Nesta expressão não tão longa está impregnada uma visão de serviço de quão grandiosa magnitude.
Desde os primeiros tempos em que trilhou o caminho da revolução, o grande Líder guardou o princípio do povo como o céu como seu lema insubstituível e, sempre junto ao povo e para o povo, abriu caminho através de uma árdua luta.
Recordamos com profunda emoção a sagrada imagem do grande Líder, resplandecente com essa elevada visão do povo.
O estimado camarada Kim Jong Un disse:
“A vida do camarada Kim Il Sung foi uma nobre vida de líder do povo, que tomou Iminwichon (considerar o povo como o céu) como lema e o encarnou na ideologia e na direção, fazendo-o florescer na realidade.”
Foi um episódio ocorrido após a libertação, quando se realizava a reforma agrária em nosso país.
Um religioso que vivia no condado de Ryonggang, por possuir apenas um pequeno campo e um pomar, foi classificado como latifundiário, teve tudo confiscado e ainda recebeu a ordem de se mudar para outro lugar, passando seus dias em profunda aflição.
Ele era um religioso de consciência íntegra, que mesmo durante o período de dominação colonial japonesa não havia curvado a dignidade de coreano e, após a libertação, havia servido fielmente ao poder popular.
Ao tomar conhecimento desse fato, causado por algumas pessoas de visão estreita, o grande Líder afirmou que certos funcionários haviam interpretado e aplicado de forma arbitrária e distorcida a lei da reforma agrária, indignando-se com o fato de alguém que nem sequer possuía mais de 5 jongbo de terra ter sido classificado como latifundiário e até expulso.
Assim, tomou medidas para que seu campo e seu pomar lhe fossem devolvidos.
Dessa forma, ele recuperou suas terras e não precisou se mudar para outra região.
Ao saber que o grande Líder havia resolvido suas angústias, o religioso, sua família e todos os moradores da aldeia não conseguiram conter a emoção, afirmando que o General Kim Il Sung era verdadeiramente o deus da Coreia que vela por todo o povo.
Naquela época, o senhor Kang Ryang Uk, que trabalhava como secretário-geral do Comitê Popular Provisório, relatou esse fato ao grande Líder, dizendo com emoção que ele também compartilhava do mesmo sentimento do pastor e dos moradores da aldeia.
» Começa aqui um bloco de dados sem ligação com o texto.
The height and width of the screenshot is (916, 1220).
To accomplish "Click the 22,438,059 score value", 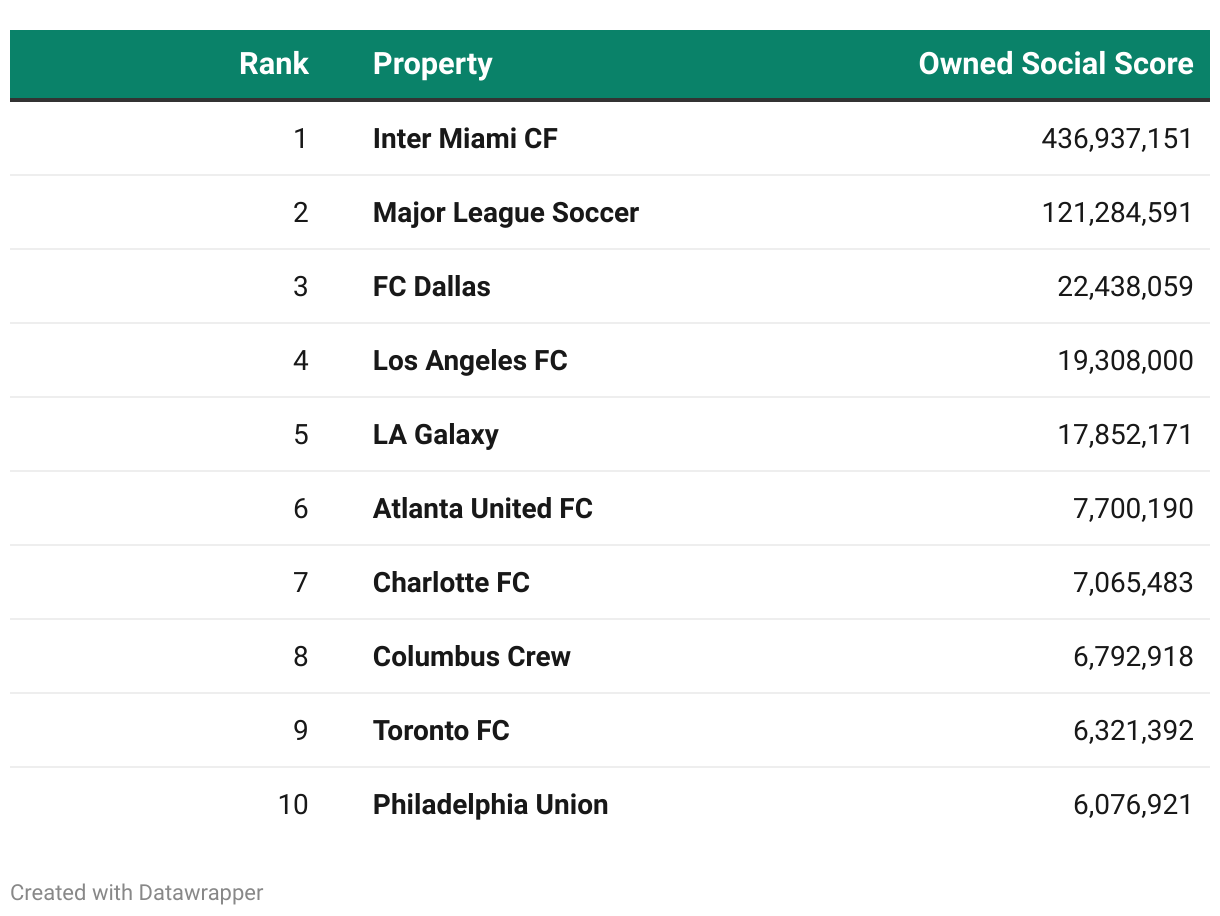I will pos(1125,286).
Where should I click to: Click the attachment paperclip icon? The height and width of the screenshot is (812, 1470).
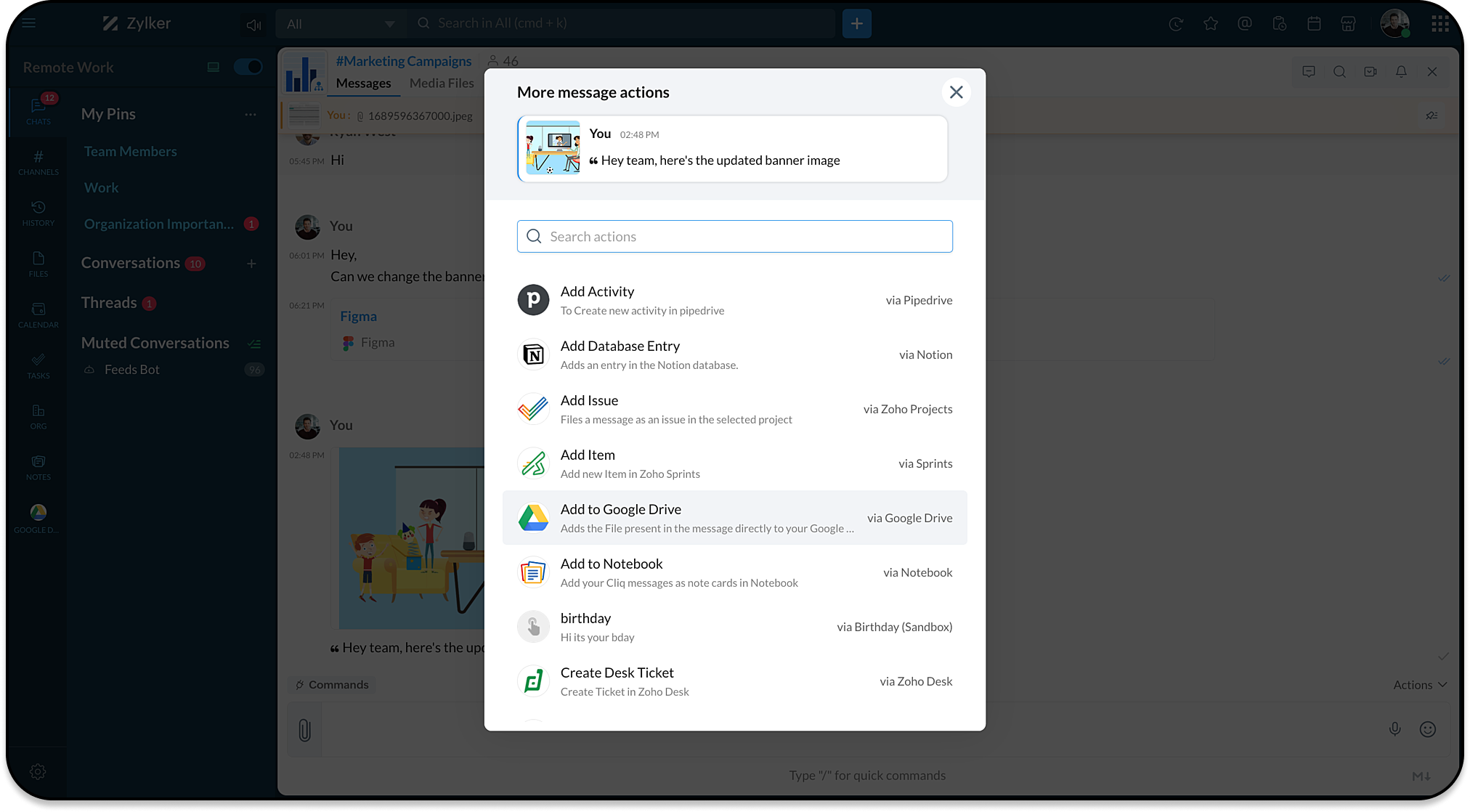point(305,730)
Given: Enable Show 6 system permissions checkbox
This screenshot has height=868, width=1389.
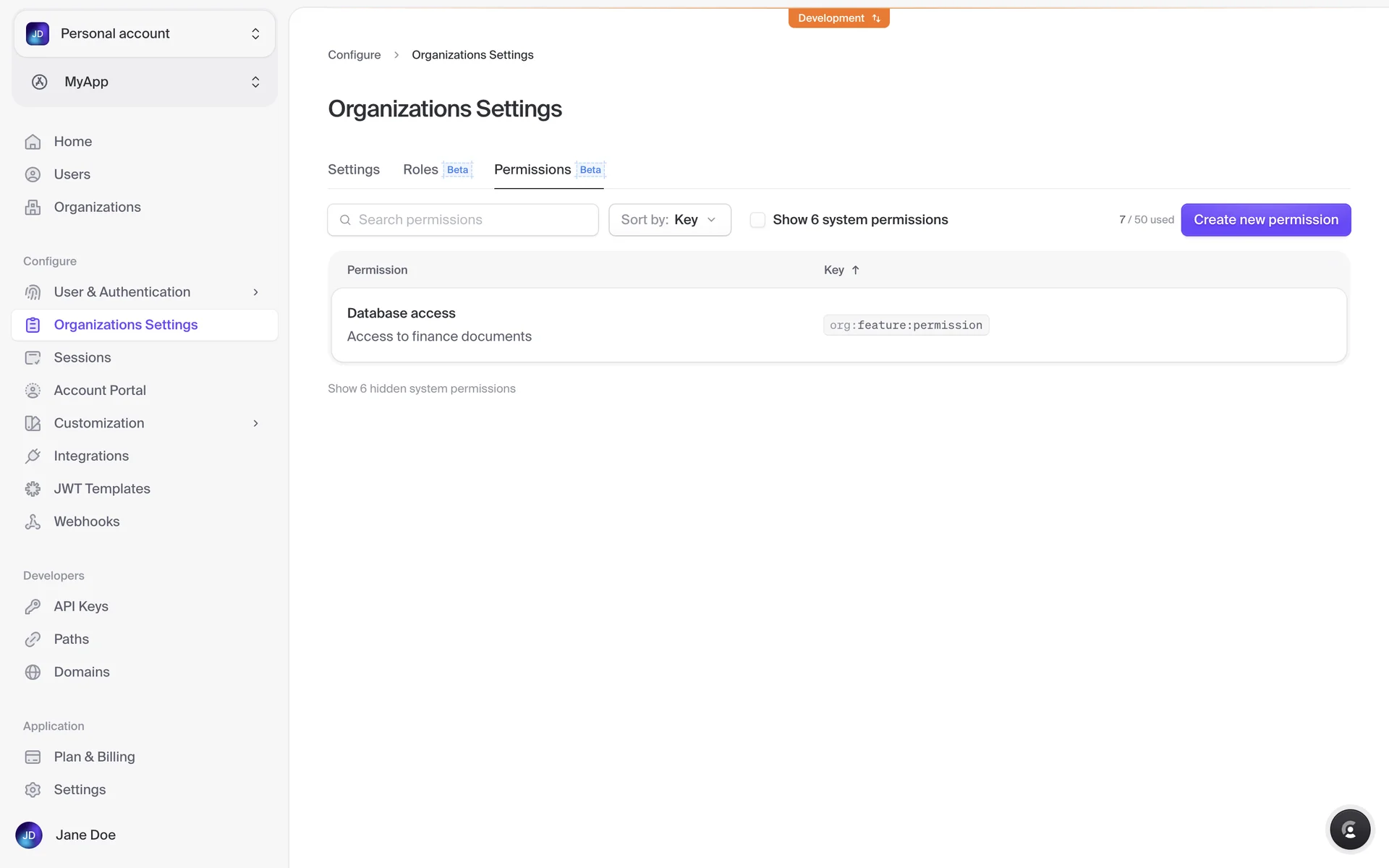Looking at the screenshot, I should point(757,220).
Ao ouvir seu relato, o grande Líder disse calorosamente que, embora fosse grato por o pastor e o senhor o chamarem de deus, o verdadeiro ser que deveria ser venerado como deus não era ele, mas o povo; e que isso não era uma frase vazia, mas uma convicção formada ao longo do processo de sua luta revolucionária.
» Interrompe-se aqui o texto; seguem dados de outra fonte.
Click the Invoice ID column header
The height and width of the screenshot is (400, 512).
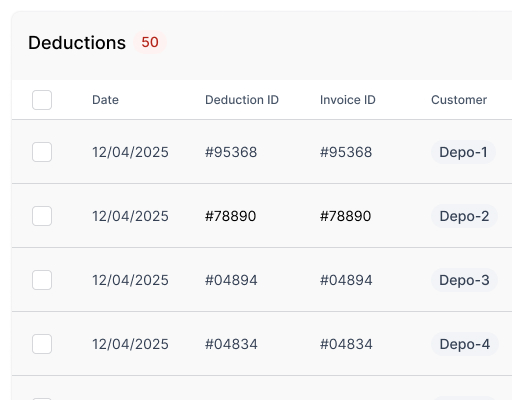pyautogui.click(x=348, y=100)
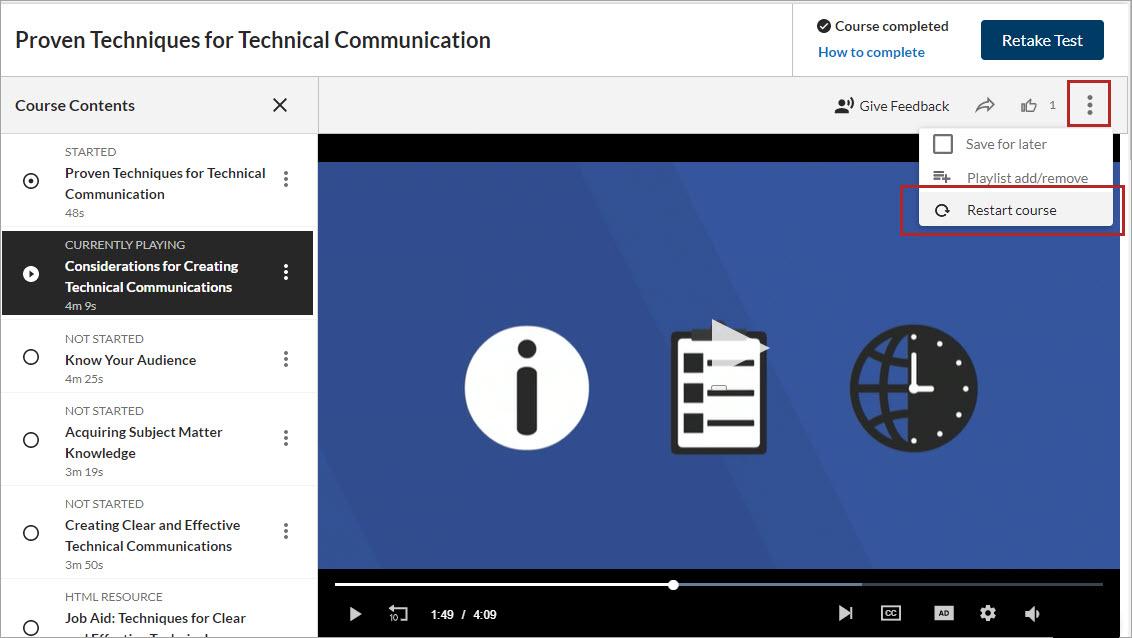
Task: Select Acquiring Subject Matter Knowledge circle
Action: click(31, 440)
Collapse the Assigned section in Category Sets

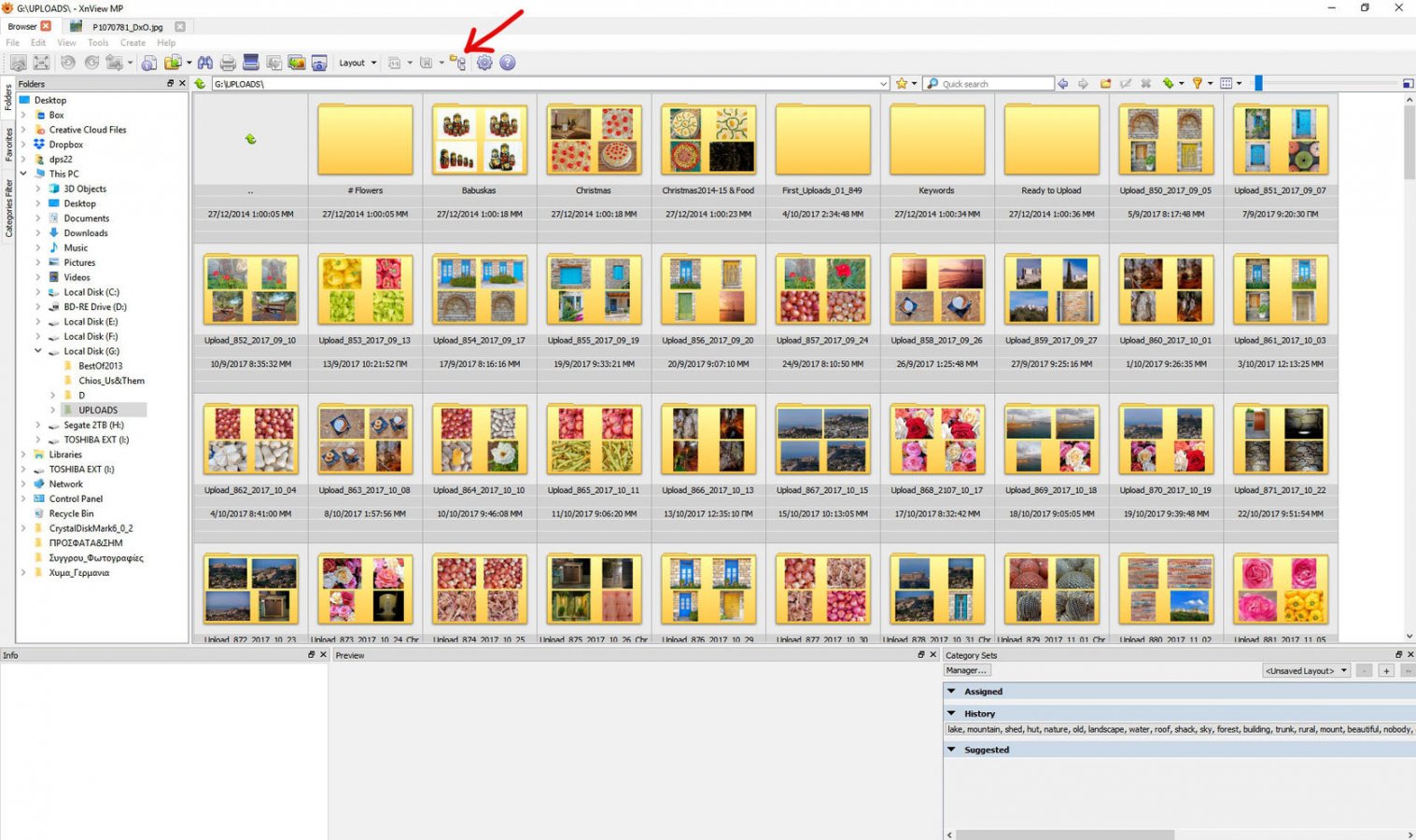click(x=951, y=692)
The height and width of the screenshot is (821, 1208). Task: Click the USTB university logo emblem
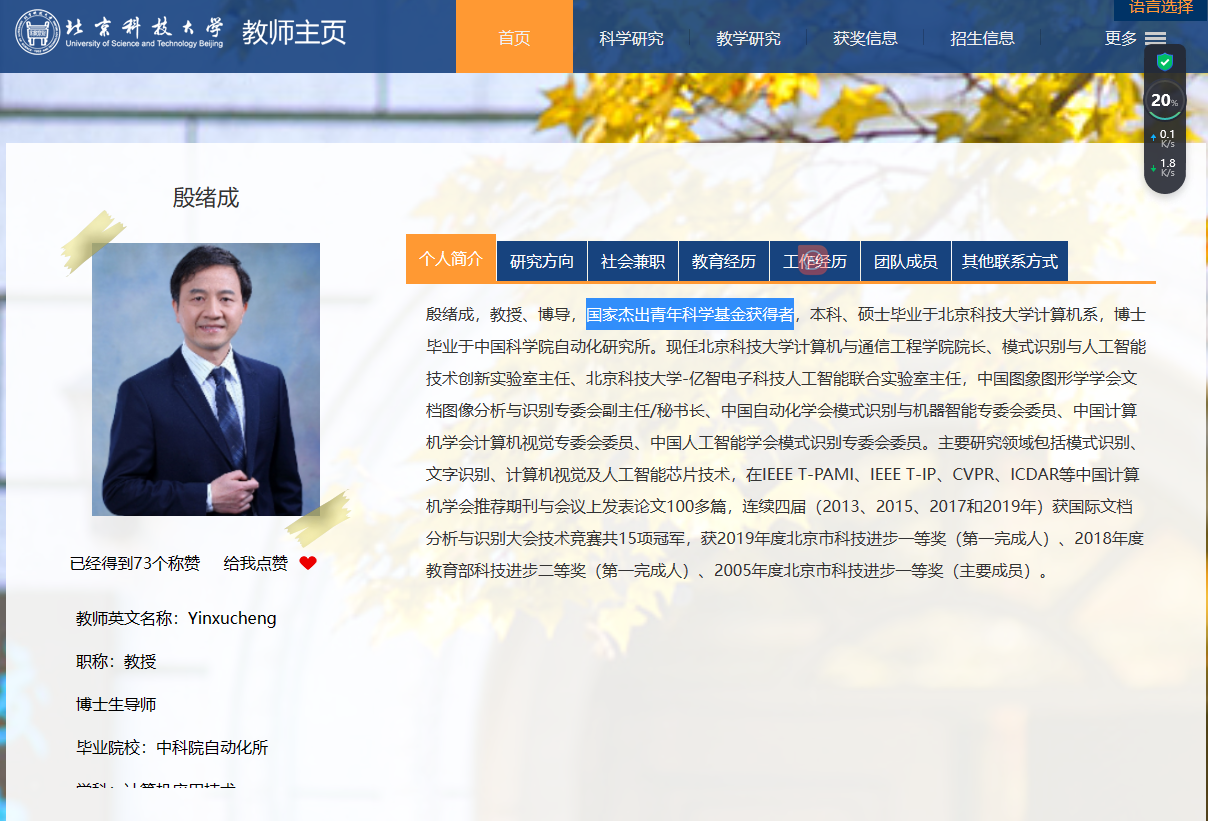pos(37,34)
Diante dessas palavras, Kang Ryang Uk não conseguiu esconder a profunda comoção em seu olhar.
Embora já tivesse sentido não poucas vezes a nobreza do caráter popular do Líder paternal, jamais havia visto ou ouvido falar, em toda a história deste país, de um grande homem que considerasse como deus o povo, que até então vivera em humilhação e desprezo sob o nome de “súdito”.
Observando-o com um olhar afetuoso, o grande Líder disse que, assim como os pastores pregam os mandamentos dados por Deus, ele, que acredita no povo como seu deus, também possuía mandamentos que seguia.
E escreveu para ele três mandamentos: primeiro, venerar e servir o povo como ao céu; segundo, dedicar de bom grado todo o próprio corpo ao povo; terceiro, apoiar-se no povo em todos os assuntos e realizá-los com a força do povo.
Mais tarde, Kang Ryang Uk recordou que aquele dia foi o dia em que viu diante de seus olhos a verdadeira essência do sagrado e venerável deus que tanto reverenciava; disse, profundamente emocionado, que a concepção de povo como o céu do grande Líder, que elevava infinitamente o povo e rebaixava infinitamente a si próprio, não seguia frases da Bíblia nem buscava conquistar o apoio popular por estratégia, mas que o que o grande Líder desejava era fazer de todo o nosso povo o dono de seu próprio destino e o dono do país.
Neste único episódio está profundamente refletida a mais elevada visão do povo de um grande homem sem igual, que nenhum outro herói ou sábio do mundo poderia igualar. De fato, houve muitos grandes homens na história, mas não existe em parte alguma um líder extraordinário como o nosso Líder, que considerou o povo como sua própria carne e sangue, o venerou como seu deus e dedicou toda a sua vida unicamente à felicidade do povo.
Por isso, ainda hoje, nosso povo transborda de orgulho e dignidade por ter feito a revolução sob a liderança do grande Líder, e está repleto da firme determinação de elevá-lo e reverenciá-lo para sempre.